Triggering recomposition on subgraph changes

Each rover dev process is responsible for monitoring any changes to its subgraph schema.

If you pass the --schema <PATH> argument, rover dev watches that schema file for changes and reports any updates to the main rover dev process if a schema's contents change.

Via introspection

If you don't pass the --schema <PATH> argument, rover dev introspects the URL specified by the --url <SUBGRAPH_URL> argument once every second. The command prefers to use the same query as rover subgraph introspect but it falls back to rover graph introspect if your GraphQL API doesn't support introspecting federated SDL. If this is the case, directives are stripped from the subgraph schema.

Stopping an attached process

If you stop an attached rover dev process (by pressing CTRL+C), the supergraph will recompose its schema without the removed subgraph and reload the router.

Health check

By deafult, the health check endpoint is disabled in rover dev. You can enable it again by enabling it in a router configuration YAML file and passing it to rover dev via the --router-config argument described in the following section.

Advanced configuration

To configure advanced router functionality like CORS settings or header passthrough for subgraphs, you can pass a valid router configuration YAML file to rover dev via the --router-config <ROUTER_CONFIG_PATH> argument.

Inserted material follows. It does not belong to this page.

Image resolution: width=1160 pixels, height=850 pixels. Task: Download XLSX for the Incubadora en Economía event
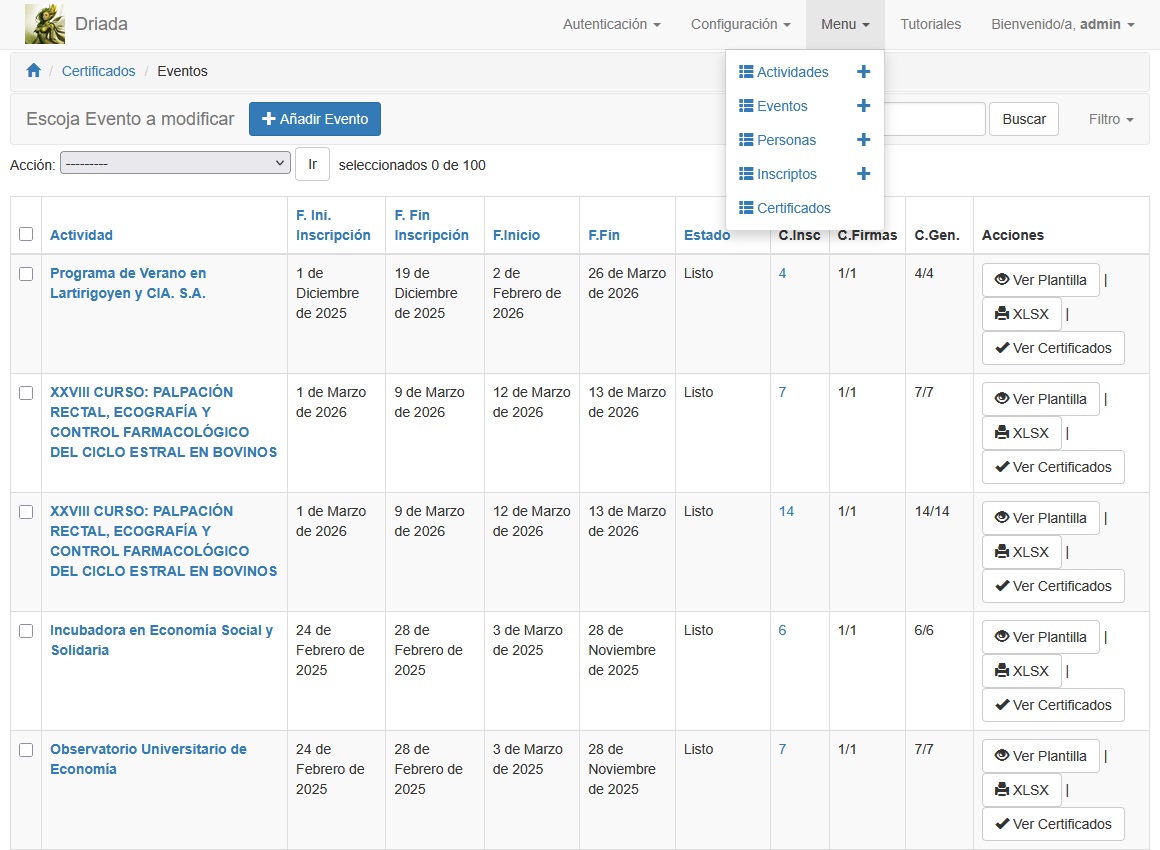click(1021, 671)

Note that only the main rover dev process uses this router configuration file when starting the router. If you specify a different listen address with supergraph.listen, all other rover dev processes need to pass the same values to --supergraph-port and --supergraph-address, and/or pass the same router configuration file path via --router-config.

Federation 2 ELv2 license

The first time you use Federation 2 composition on a particular machine, Rover prompts you to accept the terms and conditions of the ELv2 license. On future invocations, Rover remembers that you already accepted the license and doesn't prompt you again (even if you update Rover).

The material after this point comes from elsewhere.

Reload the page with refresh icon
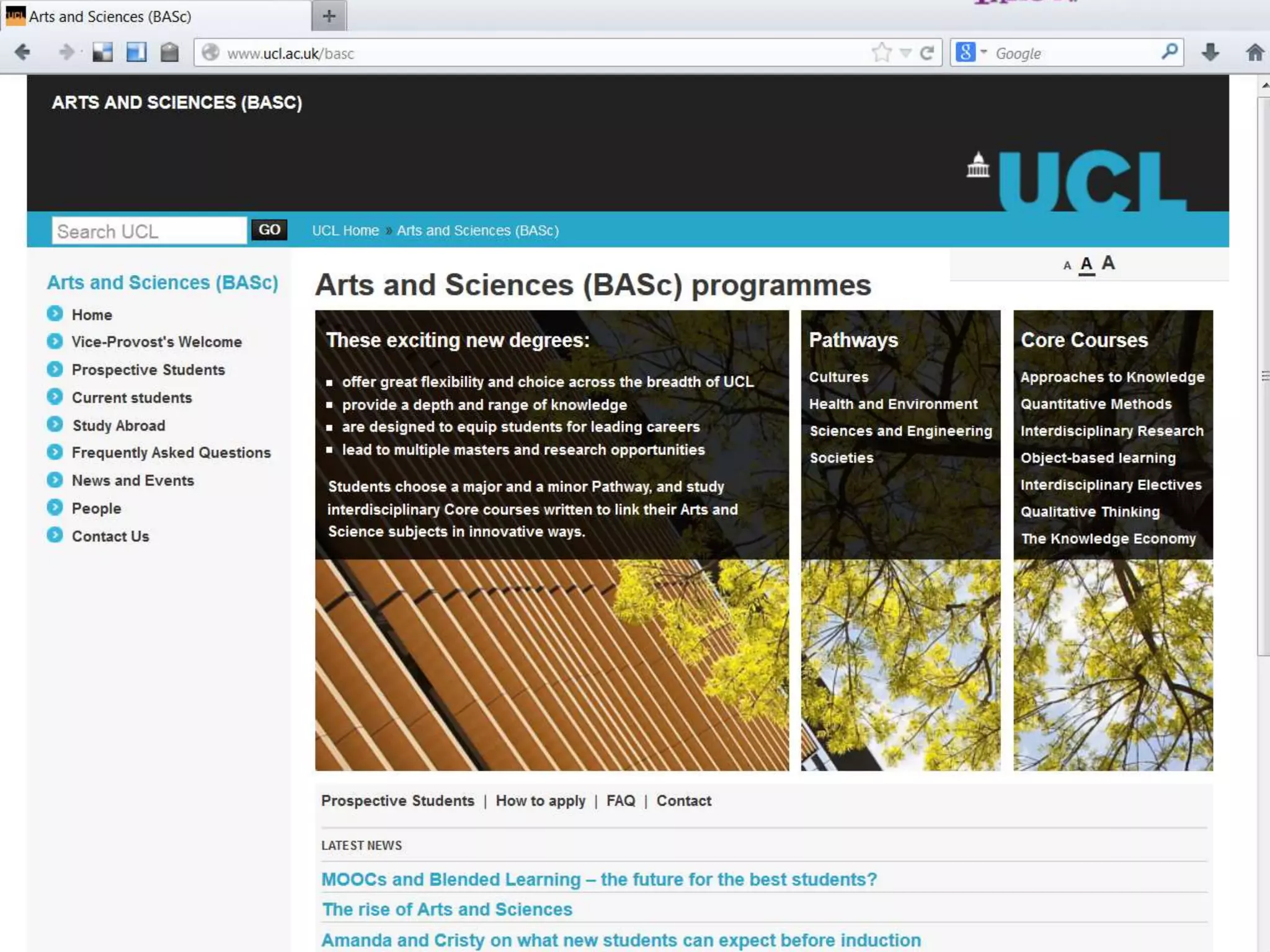 (927, 53)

The ELv2-licensed plugins, supergraph (built from this source) and router (built from this source) are installed to ~/.rover/bin if you installed with the curl | sh installer, and to ./node_modules/.bin/ if you installed with npm.

Versioning

By default, rover dev will select a recent version of the router and composition to use for you. You can override these by setting the environment variables APOLLO_ROVER_DEV_COMPOSITION_VERSION=2.0.0 and/or APOLLO_ROVER_DEV_ROUTER_VERSION=1.0.0. By default, rover dev will always use a composition library with a major version of 2, and a router with a major version of 1. If you already have the plugins installed, you can pass --skip-update to rover dev in order to keep the plugins at the same version.